(1.) IT is alleged that though Dhouli Kumari, P.W. 8, too had gone to attend Kirtan in the company of Batiya Mosomat, P.W. 1 and Maya Devi, P.W. 2, while they came back to their houses she remained there and after the Kirtan was over, and she was to come to her house, one lad asked her to take her to her house. It was alleged that the said lad instead of taking her to her house, took her to a field where he undressed her and committed sexsual assault on her, and with these accusations, prosecution was launched against unknown by Ramdeo Mistri, father of the victim girl. After the police was set in motion, investigation commenced, during which the police recorded statement of a number of witnesses, got the victim girl clinically examined by the doctor, inspected the place of occurrence and on conclusion of investigation, laid charge sheet before the court. In the eventual trial that commenced, the State examined altogether twelve witnesses which include the victim girl, her family members, host of other witnesses, the doctor who attended her and also two police officers, who conducted the investigation, and the trial court on appraisal of the testimony of witnesses, while negativing contentions raised on behalf of the Appellant about his false implication at the instance of the Sarpanch, rendered verdict of guilt, finding the Appellant guilty under Section 376 of the Indian Penal Code and sentenced him to suffer rigorous imprisonment for a term of ten years.
(2.) VARIOUS submissions were canvassed at the bar to assail the finding recorded by the court below and it is sought to be urged that even though the Victim girl was alleging identification of the person, who had committed sexual assault on her, with curly hair, the Appellant alone was chosen by the State to be put on trial, notwithstanding there being two more persons in the village with curly hair. In quick succession it is urged that even though P.Ws. 3 and 8 were stating to have rendered their statements before the police much before recording of Fardbeyan of the father of the victim girl, the State had deliberately suppressed the early version of the prosecution and hence, credibility of the entire prosecution case was to be thrown over board on this score alone. It is further urged that though Appellant was shown to have been identified by the victim girl during T. I parade which was held by the police, that was mistaken identity of the Appellant and the prosecution had not led positive and good evidence to saddle the Appellant with the accusations for which he was charged at trial. Non -production of blood -stained clothes of the victim girl at trial was also taken to be a ground to discard the prosecution version and the last argument was that the prosecution was launched against the Appellant not before lapse of 3 or 4 days of the alleged incident for which the State had not furnished on the record, plausible explanation.

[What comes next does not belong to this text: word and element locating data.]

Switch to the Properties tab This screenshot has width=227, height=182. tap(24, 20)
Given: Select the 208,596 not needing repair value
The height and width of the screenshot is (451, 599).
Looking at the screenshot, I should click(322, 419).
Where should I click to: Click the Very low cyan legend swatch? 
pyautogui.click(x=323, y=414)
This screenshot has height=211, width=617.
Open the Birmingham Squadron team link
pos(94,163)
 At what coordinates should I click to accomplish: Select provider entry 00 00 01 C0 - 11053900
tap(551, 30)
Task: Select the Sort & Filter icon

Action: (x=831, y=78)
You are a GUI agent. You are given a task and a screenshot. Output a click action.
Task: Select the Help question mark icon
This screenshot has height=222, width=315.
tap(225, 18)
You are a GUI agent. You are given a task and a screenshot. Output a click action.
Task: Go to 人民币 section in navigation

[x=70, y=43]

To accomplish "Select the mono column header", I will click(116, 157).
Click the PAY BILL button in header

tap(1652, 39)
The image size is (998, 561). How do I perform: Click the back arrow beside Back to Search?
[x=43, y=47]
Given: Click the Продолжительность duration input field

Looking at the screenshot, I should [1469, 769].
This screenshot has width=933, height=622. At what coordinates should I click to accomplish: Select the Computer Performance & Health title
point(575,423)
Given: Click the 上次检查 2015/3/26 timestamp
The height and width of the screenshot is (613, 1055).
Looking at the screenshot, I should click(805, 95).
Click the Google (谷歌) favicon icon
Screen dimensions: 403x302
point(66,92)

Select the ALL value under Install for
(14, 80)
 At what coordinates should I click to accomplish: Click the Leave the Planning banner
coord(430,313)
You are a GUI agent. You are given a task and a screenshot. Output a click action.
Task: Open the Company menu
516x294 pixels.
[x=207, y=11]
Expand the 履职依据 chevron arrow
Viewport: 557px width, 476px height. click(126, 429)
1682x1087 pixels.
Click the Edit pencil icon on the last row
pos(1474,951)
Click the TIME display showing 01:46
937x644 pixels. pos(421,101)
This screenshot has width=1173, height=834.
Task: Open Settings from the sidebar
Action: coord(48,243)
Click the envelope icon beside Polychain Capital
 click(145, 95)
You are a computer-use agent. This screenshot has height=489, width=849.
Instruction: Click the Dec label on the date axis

(3.) THOUGH identity of the Appellant at T.I. parade which was conducted under the supervision of a judicial magistrate is suggested to be mistaken identity, in view of identification of the Appellant with the aid of his physical features, significance of argument about the Appellant being not with curly hair is lost. The other contentions also raised at the bar on behalf of the Appellant, in view of clinching evidence of the prosecutrix and that of other witnesses, are bereft of legal value, and contrary to that positive finding recorded by the doctor and the objective finding of the investigating officer manifestly suggests that the Appellant violated person of Dhouli Kumari, who was a minor girl. The prosecutrix was not an accomplice and her status was at par with the injured witness to deserve credence, particularly, when no evidence of animus with the Appellant, was placed on the record. The false pretext made by the Appellant was an additional evidence to lend corroboration to the story propounded by the State. Feeble argument was also made with the aid of narration made by informant before the police that since Dhouli Kumari was a girl of innocence (Bodhi) mind, identification made by her during T.I. proceeding was hot of much significance. Though the argument looks alluring, that too, was bereft of merit the reason that the doctor who examined Dhouli Kumari recorded a positive finding that he did not find Dhouli Kumari to be mentally derailed. I find accordingly, that the finding recorded by the trial court was based on meticulous appreciation of the evidences placed on the record. It is brought to my notice by learned Counsel for the Appellant that the prosecution was launched in the year 1988 and the Appellant has suffered ordeal of protracted prosecution for not less than fourteen years. It is urged that the Appellant has suffered custody for more than two years and this mitigating circumstance deserves to be taken into consideration by the court. Though the victim is shown to be aged about twelve and thirteen years at the time of alleged incident; regard being had to the fact that the Appellant had suffered ordeal of protracted prosecution for about fourteen years, his sentence is reduced to five years and with this modification in sentence the appeal is dismissed.